4) Potential roles of fungal secondary metabolism gene clusters during plant-microbe interactions
Microbes have evolved various secondary metabolites. Fungal secondary metabolite biosynthetic genes, as well as their regulatory genes, are often clustered in genetic loci. However, these secondary metabolism genes are often not expressed even during host interactions in conventional laboratory setting. These limitations did not enable us to reveal the roles of secondary metabolism clusters in plant-infecting fungi.

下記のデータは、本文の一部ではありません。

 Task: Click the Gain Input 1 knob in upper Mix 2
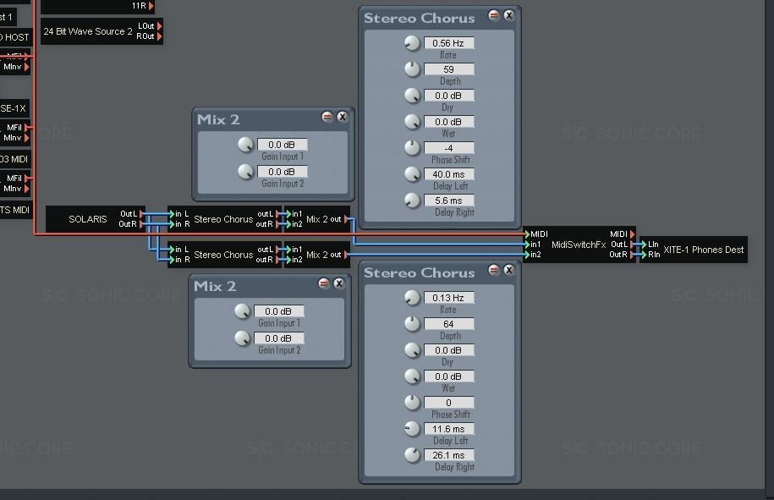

We find that some of the secondary metabolism gene clusters are activated when a microbe interacts with other microbes in plant roots (Unpublished, Pathompitaknukul, Hiruma et al., bioRxiv 2020). These results suggest that these secondary metabolism gene clusters have roles during interactions with other microbes in plant environment. We are trying to reconstitute an environment whether a fungus activates these cryptic secondary metabolism clusters and to understand the potential roles during plant-microbe-microbe interactions (Figure 5).